**Objective 1:** Please scale the listing below, from the line containing "Task: Click the Log in link" down to its end, and repeat only those lines with their requests unchanged. Multiply every coordinate in the answers by 2.05, round to whole numbers with halves going up, and leave the pictures out.

Last year, Google set a strong precedent for their Pixel phones by extending a third major update, Android 10, to the original Pixel and Pixel XL. Today, we’ve confirmed that Android 11 will be the last update for the Pixel 2.

Initially, Google only promised that their Pixel phones would receive two major updates, meaning the original Pixel phones should have reached their end of life on Android Pie. Last year though, “by popular demand,” Google extended the Pixel and Pixel XL to Android 10 to breathe one last bit of life into the 2016 phones.

Similarly, this year, the Pixel 2 is included as one of the devices compatible with the Android 11 Beta, and Pixel 2 owners will receive the full Android 11 update when it launches later this year. Unlike the first Pixel series, the Pixel 2 and onward are promised three major updates. That means with the release of Android 11 later this year, Google’s promise will be fulfilled.

**Objective 2:** Summarize the article on Pixel software updates in two sentences.

**Entries shown:**
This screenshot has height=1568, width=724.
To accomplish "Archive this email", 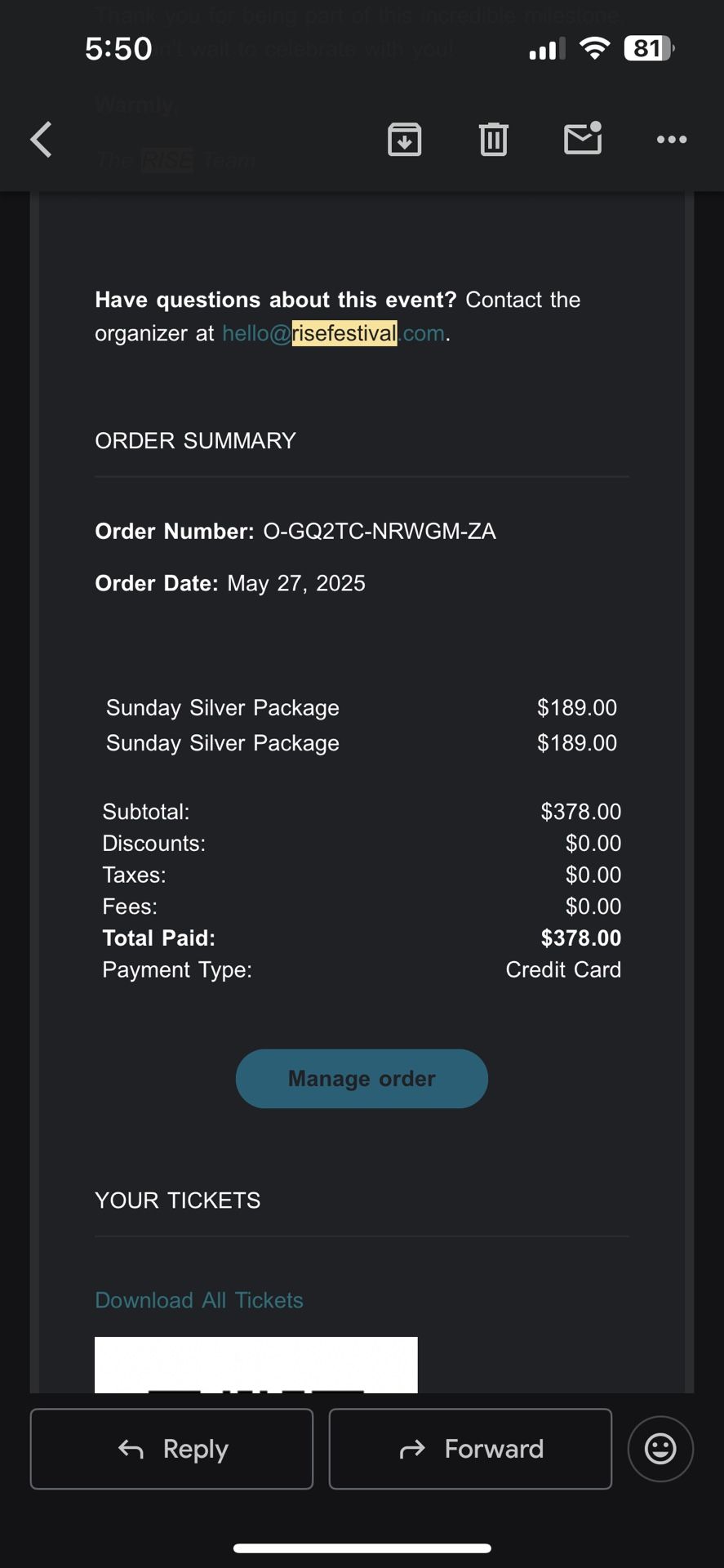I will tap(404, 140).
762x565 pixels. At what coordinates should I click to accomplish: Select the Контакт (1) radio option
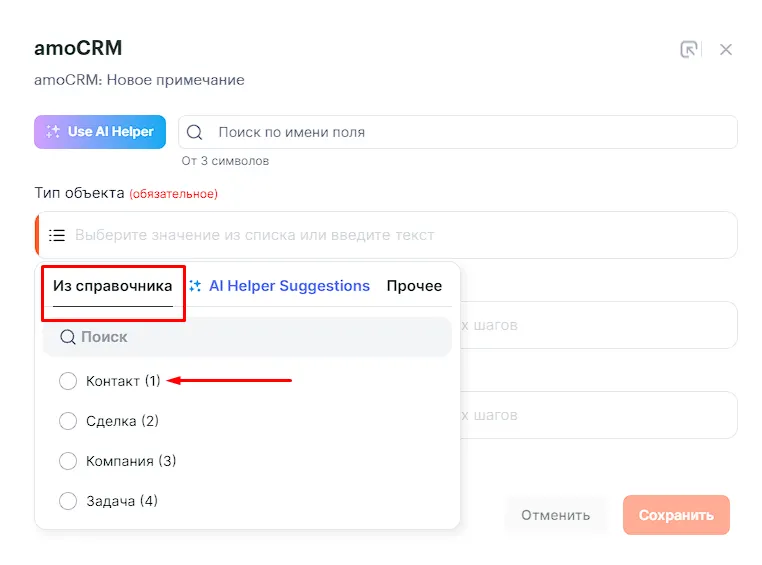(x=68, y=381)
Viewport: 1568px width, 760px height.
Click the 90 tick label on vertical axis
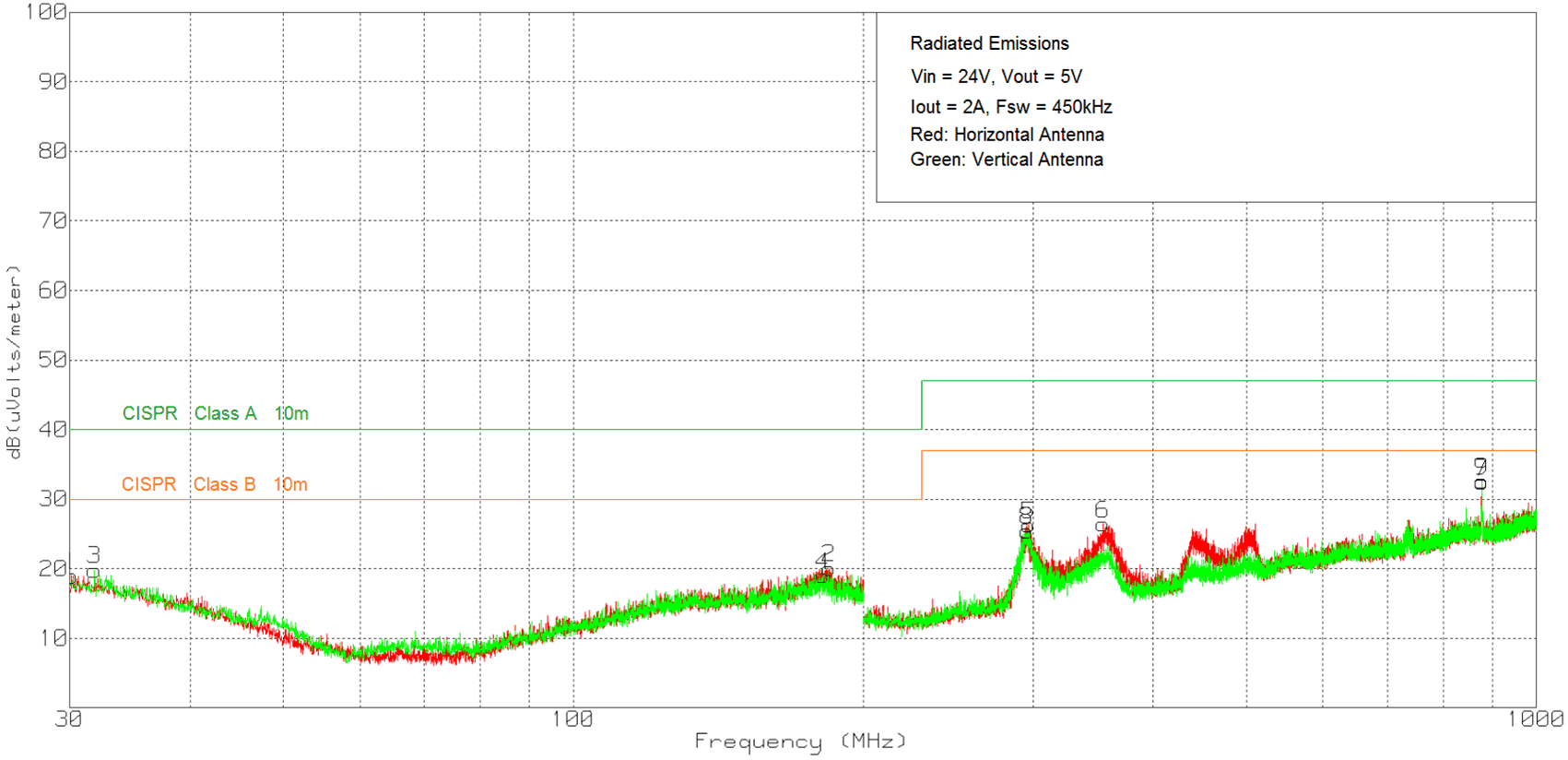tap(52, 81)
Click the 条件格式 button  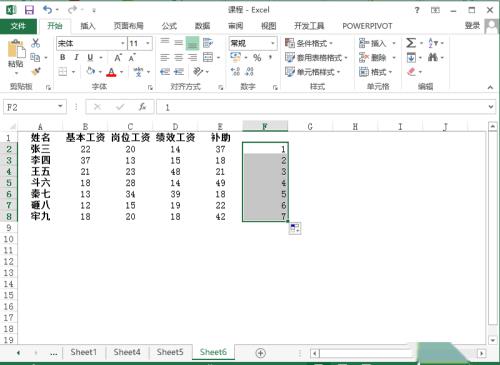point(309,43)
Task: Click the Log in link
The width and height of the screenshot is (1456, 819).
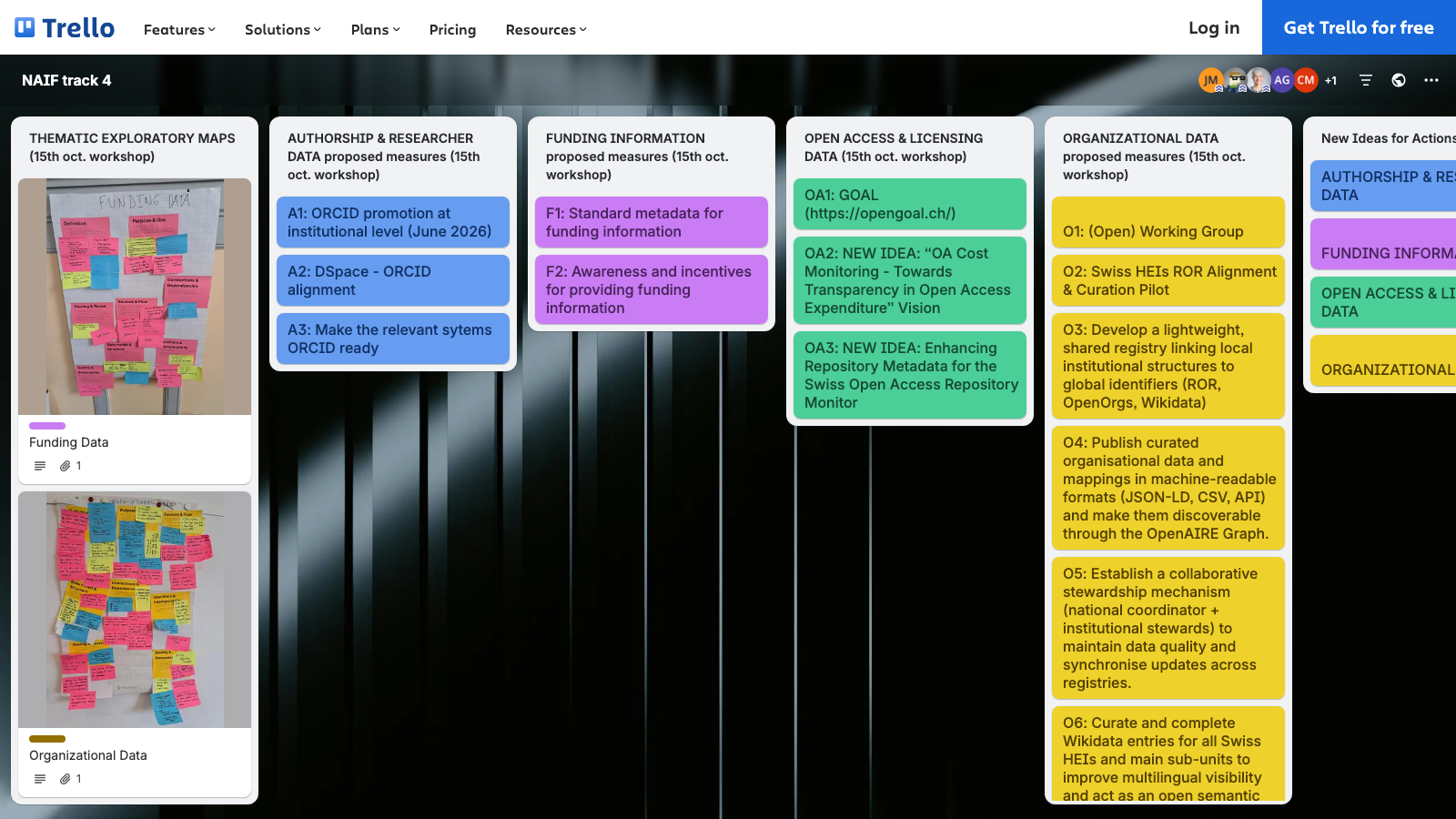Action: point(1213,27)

**Exercise solution 1:**
Task: Click the Log in link
The width and height of the screenshot is (1456, 819).
Action: point(2487,55)

**Exercise solution 2:** Google first promised its Pixel phones two major updates but, by popular demand, extended the original Pixel and Pixel XL to Android 10 last year. The Pixel 2 and later models are promised three major updates, so Android 11 will be the last update for the Pixel 2 and will fulfill that promise when it launches later this year.